----- Material for this exercise

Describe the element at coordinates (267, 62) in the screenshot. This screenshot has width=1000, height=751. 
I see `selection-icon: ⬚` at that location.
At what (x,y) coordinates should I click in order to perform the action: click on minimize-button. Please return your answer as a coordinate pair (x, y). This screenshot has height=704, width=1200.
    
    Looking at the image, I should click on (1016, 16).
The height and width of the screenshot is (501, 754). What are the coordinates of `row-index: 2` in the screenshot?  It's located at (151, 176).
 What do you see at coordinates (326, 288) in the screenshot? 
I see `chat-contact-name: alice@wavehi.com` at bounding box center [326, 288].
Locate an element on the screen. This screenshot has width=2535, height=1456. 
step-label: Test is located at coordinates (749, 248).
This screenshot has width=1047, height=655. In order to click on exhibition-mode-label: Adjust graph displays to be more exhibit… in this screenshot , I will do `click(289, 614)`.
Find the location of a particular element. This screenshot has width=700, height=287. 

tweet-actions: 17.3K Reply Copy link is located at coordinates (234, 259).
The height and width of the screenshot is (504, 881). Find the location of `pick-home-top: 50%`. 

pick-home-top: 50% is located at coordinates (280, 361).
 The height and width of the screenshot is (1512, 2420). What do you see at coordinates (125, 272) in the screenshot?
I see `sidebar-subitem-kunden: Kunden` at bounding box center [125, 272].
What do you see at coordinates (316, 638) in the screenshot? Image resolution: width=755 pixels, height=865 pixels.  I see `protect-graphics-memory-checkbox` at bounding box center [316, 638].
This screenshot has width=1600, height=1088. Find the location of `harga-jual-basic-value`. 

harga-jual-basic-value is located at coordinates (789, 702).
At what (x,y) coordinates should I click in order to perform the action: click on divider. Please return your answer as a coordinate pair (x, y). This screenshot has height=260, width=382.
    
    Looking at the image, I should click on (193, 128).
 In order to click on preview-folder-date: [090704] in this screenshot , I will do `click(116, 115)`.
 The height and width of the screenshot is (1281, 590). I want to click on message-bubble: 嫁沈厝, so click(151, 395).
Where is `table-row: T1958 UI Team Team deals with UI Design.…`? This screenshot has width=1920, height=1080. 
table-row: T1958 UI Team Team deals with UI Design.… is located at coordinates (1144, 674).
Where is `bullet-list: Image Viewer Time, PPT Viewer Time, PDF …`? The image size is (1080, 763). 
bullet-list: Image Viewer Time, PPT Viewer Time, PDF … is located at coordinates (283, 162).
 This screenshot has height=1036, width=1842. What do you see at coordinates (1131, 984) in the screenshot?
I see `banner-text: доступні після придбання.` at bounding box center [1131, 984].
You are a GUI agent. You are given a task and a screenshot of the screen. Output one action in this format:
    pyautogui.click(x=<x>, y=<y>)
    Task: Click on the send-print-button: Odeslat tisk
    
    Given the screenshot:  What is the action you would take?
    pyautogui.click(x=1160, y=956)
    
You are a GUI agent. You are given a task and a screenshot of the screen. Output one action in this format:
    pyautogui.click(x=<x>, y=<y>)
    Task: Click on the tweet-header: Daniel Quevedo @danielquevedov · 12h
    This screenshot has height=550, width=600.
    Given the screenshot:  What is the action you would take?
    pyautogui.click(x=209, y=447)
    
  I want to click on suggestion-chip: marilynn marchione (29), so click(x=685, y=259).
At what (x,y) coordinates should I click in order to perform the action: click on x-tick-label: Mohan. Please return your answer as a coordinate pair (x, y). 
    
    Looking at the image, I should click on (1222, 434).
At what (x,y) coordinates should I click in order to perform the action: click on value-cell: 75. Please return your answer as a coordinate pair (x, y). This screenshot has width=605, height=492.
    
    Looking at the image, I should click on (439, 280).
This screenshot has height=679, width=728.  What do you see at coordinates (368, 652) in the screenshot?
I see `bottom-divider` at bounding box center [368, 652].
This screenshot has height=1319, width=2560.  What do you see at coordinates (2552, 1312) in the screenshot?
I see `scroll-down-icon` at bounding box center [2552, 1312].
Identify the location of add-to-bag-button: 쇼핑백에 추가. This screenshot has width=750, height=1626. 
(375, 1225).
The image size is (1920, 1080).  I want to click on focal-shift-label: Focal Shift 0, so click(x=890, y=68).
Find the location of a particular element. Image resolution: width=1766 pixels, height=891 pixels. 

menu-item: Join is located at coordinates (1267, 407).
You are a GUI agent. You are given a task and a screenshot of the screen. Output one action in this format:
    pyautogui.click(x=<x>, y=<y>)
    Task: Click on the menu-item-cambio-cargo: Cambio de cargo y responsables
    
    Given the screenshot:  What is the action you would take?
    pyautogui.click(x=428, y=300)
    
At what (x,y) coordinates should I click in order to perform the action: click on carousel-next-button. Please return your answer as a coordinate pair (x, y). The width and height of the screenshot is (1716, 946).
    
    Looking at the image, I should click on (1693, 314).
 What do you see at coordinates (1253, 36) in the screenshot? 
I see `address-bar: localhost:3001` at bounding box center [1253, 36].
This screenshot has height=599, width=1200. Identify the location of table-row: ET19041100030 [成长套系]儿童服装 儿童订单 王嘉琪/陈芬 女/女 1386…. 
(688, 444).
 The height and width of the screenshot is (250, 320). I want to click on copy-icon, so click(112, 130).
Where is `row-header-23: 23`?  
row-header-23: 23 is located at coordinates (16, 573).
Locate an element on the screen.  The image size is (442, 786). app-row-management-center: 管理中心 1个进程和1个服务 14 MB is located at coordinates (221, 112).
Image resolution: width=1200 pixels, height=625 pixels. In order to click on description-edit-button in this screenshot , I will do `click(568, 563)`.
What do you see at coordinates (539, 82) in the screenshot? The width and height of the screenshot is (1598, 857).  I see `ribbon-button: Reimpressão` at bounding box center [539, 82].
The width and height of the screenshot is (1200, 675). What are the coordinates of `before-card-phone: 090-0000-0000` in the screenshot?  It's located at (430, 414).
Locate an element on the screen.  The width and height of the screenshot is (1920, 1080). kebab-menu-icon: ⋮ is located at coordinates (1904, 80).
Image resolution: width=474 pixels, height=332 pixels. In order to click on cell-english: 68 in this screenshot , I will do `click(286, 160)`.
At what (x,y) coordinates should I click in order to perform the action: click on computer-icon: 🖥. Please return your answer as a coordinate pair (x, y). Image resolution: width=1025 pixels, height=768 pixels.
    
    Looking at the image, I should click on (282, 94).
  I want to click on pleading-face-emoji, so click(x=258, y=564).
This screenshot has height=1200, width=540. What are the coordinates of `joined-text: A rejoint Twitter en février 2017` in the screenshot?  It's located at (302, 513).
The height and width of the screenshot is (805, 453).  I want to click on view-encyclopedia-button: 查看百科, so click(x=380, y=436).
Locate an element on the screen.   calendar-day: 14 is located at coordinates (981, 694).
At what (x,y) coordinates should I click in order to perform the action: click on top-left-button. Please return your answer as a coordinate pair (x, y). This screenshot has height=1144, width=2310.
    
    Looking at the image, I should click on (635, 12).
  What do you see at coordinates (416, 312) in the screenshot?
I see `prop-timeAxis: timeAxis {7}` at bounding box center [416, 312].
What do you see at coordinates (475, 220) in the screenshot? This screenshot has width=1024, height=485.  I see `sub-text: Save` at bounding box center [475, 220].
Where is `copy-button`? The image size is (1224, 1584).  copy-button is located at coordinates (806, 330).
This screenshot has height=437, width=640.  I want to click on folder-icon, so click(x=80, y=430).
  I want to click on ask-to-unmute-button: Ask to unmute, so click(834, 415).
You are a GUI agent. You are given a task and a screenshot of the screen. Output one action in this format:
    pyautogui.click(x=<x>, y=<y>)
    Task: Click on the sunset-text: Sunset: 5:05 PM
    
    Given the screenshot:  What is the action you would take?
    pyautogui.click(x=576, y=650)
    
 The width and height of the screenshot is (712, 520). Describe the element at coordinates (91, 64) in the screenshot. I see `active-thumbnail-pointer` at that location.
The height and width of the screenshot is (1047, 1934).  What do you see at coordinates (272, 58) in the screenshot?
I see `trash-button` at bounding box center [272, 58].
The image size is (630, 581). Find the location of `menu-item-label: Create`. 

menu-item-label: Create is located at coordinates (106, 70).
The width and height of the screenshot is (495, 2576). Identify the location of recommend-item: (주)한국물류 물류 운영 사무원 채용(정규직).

----------

### Action item
Copy out the lines of the entries starting at the one containing "The height and width of the screenshot is (501, 754)." and ending at the one containing "center [125, 272].", with both of those lines included.

### Solution to the problem
The height and width of the screenshot is (501, 754). What are the coordinates of `row-index: 2` in the screenshot?  It's located at (151, 176).
 What do you see at coordinates (326, 288) in the screenshot? 
I see `chat-contact-name: alice@wavehi.com` at bounding box center [326, 288].
Locate an element on the screen. This screenshot has width=2535, height=1456. 
step-label: Test is located at coordinates (749, 248).
This screenshot has width=1047, height=655. In order to click on exhibition-mode-label: Adjust graph displays to be more exhibit… in this screenshot , I will do `click(289, 614)`.
Find the location of a particular element. This screenshot has width=700, height=287. 

tweet-actions: 17.3K Reply Copy link is located at coordinates (234, 259).
The height and width of the screenshot is (504, 881). Find the location of `pick-home-top: 50%`. 

pick-home-top: 50% is located at coordinates (280, 361).
 The height and width of the screenshot is (1512, 2420). What do you see at coordinates (125, 272) in the screenshot?
I see `sidebar-subitem-kunden: Kunden` at bounding box center [125, 272].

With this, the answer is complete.